● Excerpt to read:
_____

Validating gene signatures in locally advanced HNSCC patients treated by PORT-C and in xenografts

Purpose or Objective:

To personalize radiotherapy of locally advanced head and neck squamous cell carcinoma (HNSCC), gene signatures have been developed that are related to processes involved in radioresistance of HNSCC. To date, most of these signatures were developed for patients who have received primary radiotherapy (pRCTx). The aim of our study was (I) to apply existing gene signatures related to different radio-biological processes for patients treated with postoperative radiochemotherapy (PORT-C) and (II) to validate these signatures in xenograft models.

Material and Methods:

This study is based on two cohorts: (i) 128 patients with locally advanced HVP16 DNA-negative HNSCC who received PORT-C in a multicentre retrospective study of the German Cancer Consortium Radiation Oncology Group (DKTK-ROG) between 2005 and 2011 and (ii) 60 mice bearing xenografts of 10 cell lines of human squamous cell carcinoma. Gene signatures related to cancer stem cell (CSC) markers [1], DNA repair [2], hypoxia [3], radiosensitivity [4] and epithelial mesenchymal transition (EMT) [5] were selected. Whole transcriptome analysis was performed using the HTA 2.0 Array (Affymetrix). Based on the gene signatures, risk groups were generated as described in the original publications (i) for the PORT-C cohort and (ii) for the xenograft data. The primary endpoint for the PORT-C cohort was loco-regional control (LRC), while the endpoint for the xenograft data was the dose to control 50% of the tumours (TCD50). The endpoints were evaluated byCox regression and the Mann-Whitney-U test, respectively.

Results:

All signatures were able to stratify patients treated with PORT-C into risk groups with a significant difference in LRC (figure A) or showed a statistical trend (radiosensitivity signature). This was confirmed in multivariable Cox regression including age and T stage. In the xenograft models, the gene signatures based on cancer stem cell markers, hypoxia and radiosensitivity showed a significant association with TCD50 (figure B).The correlations between these three gene signatures were weak (R<0.2).

Conclusion:

In our study, we successfully transferred gene signatures that were developed for patients with locally advanced HNSCC treated mainly by pRCTx to a patient cohort treated by PORT-C. Furthermore, cancer stem cell markers, hypoxia-associated genes and a radiosensitivity signature were able to stratify xenografts with respect to the TCD50. Since these signatures were weakly correlated, they may be considered as independent and robust biomarkers for future personalized radiotherapy of patients with locally advanced HNSCC.

References:

[1] Linge et al. Radiother Oncol 121: 364 (2016).
[2] Shen et al. Oncol Rep 83: 3403 (2017).
[3] Toustrup et al. Cancer Res 71: 5923 (2011).
[4] Kim et al. BMC Genomics; 13: 348 (2012).
[5] Chung et al. Cancer Res; 66: 8210 (2006).

_____

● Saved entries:
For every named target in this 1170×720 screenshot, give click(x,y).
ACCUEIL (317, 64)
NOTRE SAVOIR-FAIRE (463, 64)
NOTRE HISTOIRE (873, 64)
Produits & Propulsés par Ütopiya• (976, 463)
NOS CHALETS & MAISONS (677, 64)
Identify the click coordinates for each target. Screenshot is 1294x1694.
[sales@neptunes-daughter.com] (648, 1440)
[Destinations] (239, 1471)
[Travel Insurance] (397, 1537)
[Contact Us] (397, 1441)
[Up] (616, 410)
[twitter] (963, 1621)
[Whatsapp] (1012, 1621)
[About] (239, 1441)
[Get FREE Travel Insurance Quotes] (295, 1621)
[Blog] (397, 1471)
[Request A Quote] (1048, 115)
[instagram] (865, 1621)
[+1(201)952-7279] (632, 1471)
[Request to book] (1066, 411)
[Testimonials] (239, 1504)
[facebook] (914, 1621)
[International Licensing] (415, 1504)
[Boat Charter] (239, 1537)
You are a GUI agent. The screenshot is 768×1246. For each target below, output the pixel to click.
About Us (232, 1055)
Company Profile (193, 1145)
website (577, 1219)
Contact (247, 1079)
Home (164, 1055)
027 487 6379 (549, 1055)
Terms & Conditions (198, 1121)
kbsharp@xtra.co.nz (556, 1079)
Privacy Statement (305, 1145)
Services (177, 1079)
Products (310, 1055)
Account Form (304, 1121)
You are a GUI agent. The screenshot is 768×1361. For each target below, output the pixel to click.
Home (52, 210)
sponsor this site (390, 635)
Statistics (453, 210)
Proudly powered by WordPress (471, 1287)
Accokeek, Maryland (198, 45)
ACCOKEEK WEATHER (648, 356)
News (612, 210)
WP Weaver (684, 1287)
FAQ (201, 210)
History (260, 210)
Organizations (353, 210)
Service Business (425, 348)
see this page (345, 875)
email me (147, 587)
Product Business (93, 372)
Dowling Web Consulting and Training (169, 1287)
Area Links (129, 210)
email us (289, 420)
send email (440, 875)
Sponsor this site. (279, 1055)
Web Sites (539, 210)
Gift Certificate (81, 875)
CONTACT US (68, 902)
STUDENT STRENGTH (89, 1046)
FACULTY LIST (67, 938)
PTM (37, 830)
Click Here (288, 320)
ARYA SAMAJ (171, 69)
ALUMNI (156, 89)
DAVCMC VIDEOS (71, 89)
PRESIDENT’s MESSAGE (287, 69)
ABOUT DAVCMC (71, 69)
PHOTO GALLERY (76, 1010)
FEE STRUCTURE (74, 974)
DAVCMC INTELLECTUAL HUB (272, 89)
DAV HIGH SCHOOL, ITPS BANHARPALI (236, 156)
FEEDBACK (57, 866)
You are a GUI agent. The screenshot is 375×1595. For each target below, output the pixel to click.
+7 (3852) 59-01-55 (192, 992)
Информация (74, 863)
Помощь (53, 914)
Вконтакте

_____

● What to do:
**1)** In the gene signature abstract, rewrite the paragraph beginning "All signatures were able to stratify" as a short bulleted list that keeps its main findings.
**2)** According to the Material and Methods section of the gene signature abstract, what are all the areas that the selected gene signatures relate to?
Use only the gene signature abstract and ignore the records.

● Task-by-task answers:
**1)**
- All signatures sorted PORT-C patients into risk groups that differed significantly in LRC. The radiosensitivity signature showed only a statistical trend.
- Multivariable Cox regression that included age and T stage confirmed this.
- In the xenograft models, the signatures based on cancer stem cell markers, hypoxia and radiosensitivity were significantly associated with TCD50.
- These three signatures correlated only weakly with each other (R<0.2).

**2)**
- Cancer stem cell (CSC) markers
- DNA repair
- Hypoxia
- Radiosensitivity
- Epithelial mesenchymal transition (EMT)